To our mental classifications the remark is equally applicable. In these too, the most obvious distinctions are not always those which answer best the purposes of systematic arrangement. The phenomena of the mind, are only the mind itself existing in certain states; and, as many of these states are in their nature agreeable, and others disagreeable, this difference, which is to the sentient being himself the most important of all differences, may be supposed, to afford the most obvious principle of classification. What is pleasant, what is painful, are perhaps the first classes, which the infant has formed long before he is capable of distinguishing them by a name; and the very imbecility of idiotism itself, to which nothing is true or false, or right or wrong, – and to which there is no future, beyond the succeeding moment, – is yet capable of making this primary distinction, and of regulating, according to it, its momentary desires.
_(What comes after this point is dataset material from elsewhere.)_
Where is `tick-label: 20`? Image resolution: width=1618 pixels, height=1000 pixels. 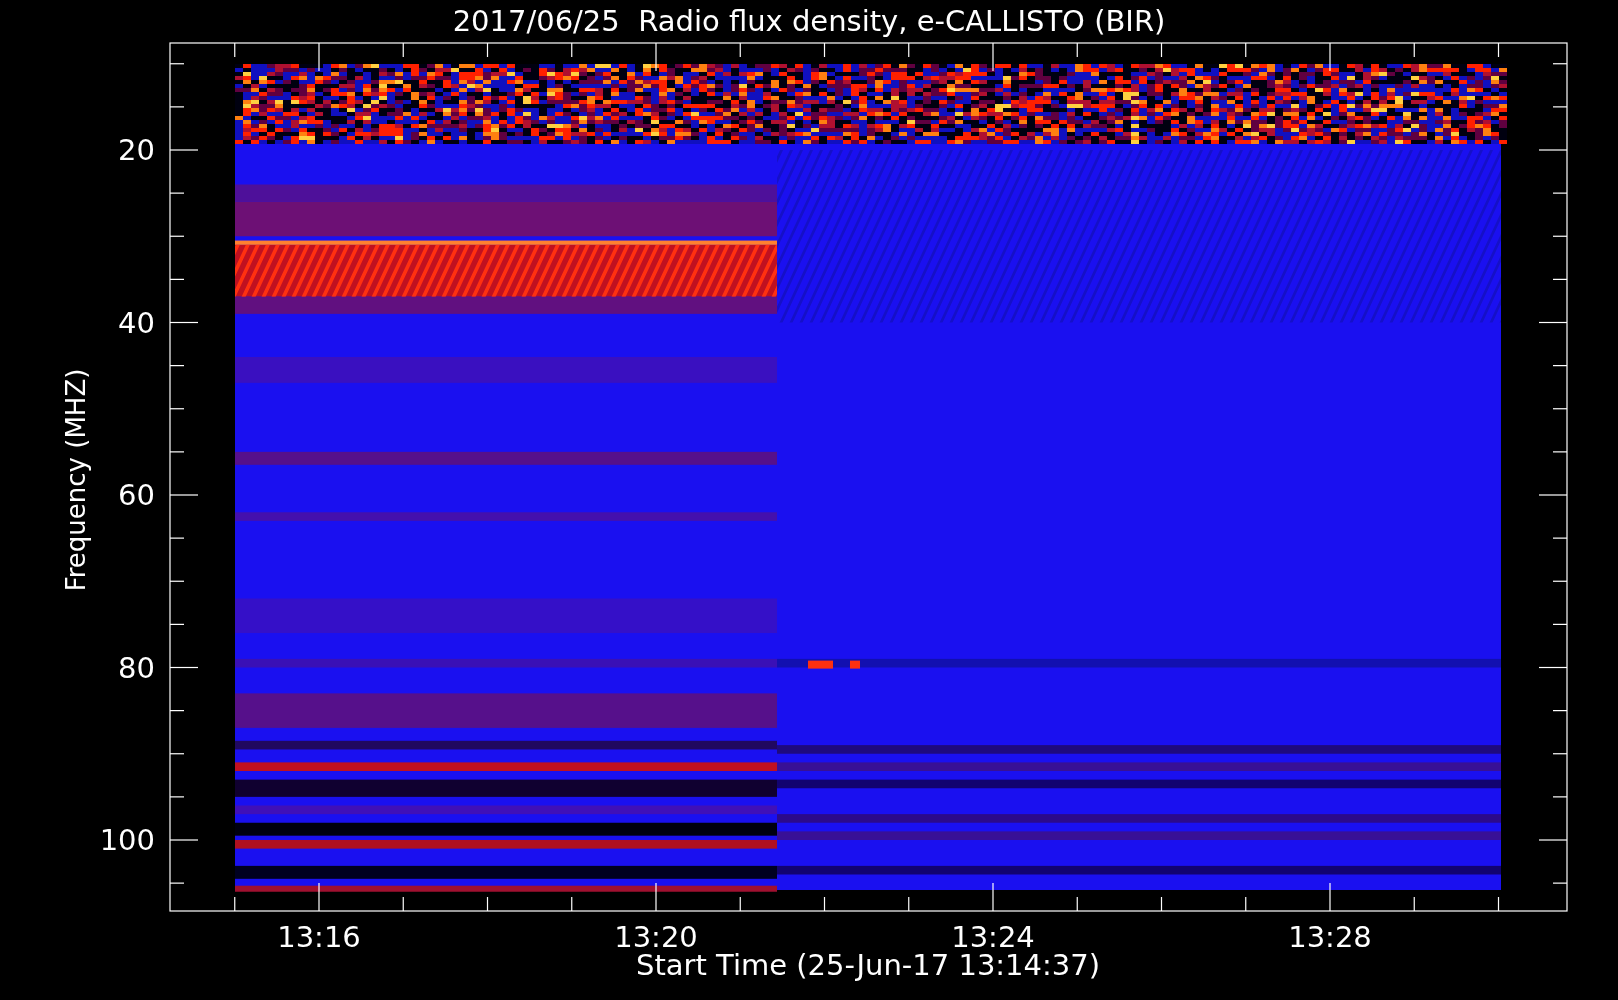 tick-label: 20 is located at coordinates (136, 150).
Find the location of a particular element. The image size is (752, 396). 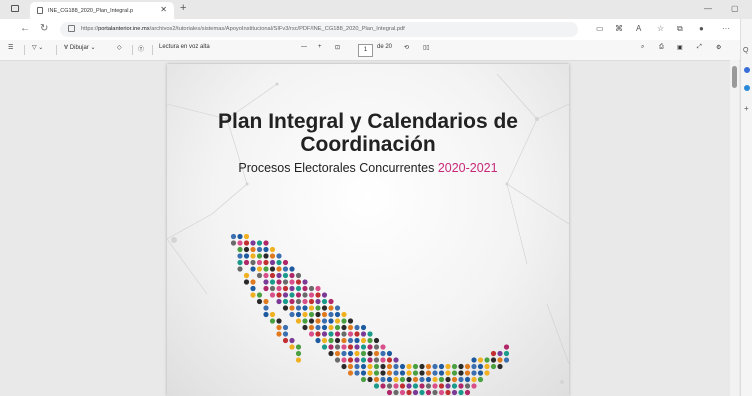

“The love of pleasure is man's eldest-born,Born in his cradle, living to his tomb.Wisdom, – her younger sister, though more grave,Was meant to minister, not to dethrone57Imperial Pleasure, queen of human hearts.”58The distribution, which we should be inclined to make, of our mental phenomena, according to this obvious principle, would be into those which are pleasing, those which are painful, and those which are neither painful nor pleasing. But, however obvious this first distinction may seem, as a principle of arrangement, the circumstances, on which the differences depend, are so very indefinite, that the distinction, – though it may be useful to have it in view, in its most striking and permanent cases, – cannot be adopted, as the basis of any regular system. To take the mere pleasures and pains of sense, for example, – to what intelligible division could we reduce these, which are not merely fugitive in themselves, but vary, from pain to pleasure, and from pleasure to pain, with a change of their external objects, so slight often, as to be scarcely appreciable, and, in many cases, even when the external objects have continued exactly the same? How small, and how variable a boundary separates the warmth which is pleasing from the heat which pains! A certain quantity of light is grateful to the eye. Increase it; – it becomes, not indifferent, – though that would be a less change, – but absolutely painful; and, if the eye be inflamed, even the small quantity of light, – which was agreeable before, and which seemed, therefore, to admit of being very safely classed among the sources of pleasure, – is now converted into a source of agony. Since it is impossible, therefore, to fix the limits of pain and pleasure, and every affection or state of mind, agreeable, disagreeable, or indifferent, may, by a very trifling change of circumstance, be converted into an opposite state, it is evident, that any division, founded on this vague and transient distinction, must perplex, and mislead us, in our attempts to systematize the almost infinite diversities of thought and feeling, rather than give us any aid in the arrangement.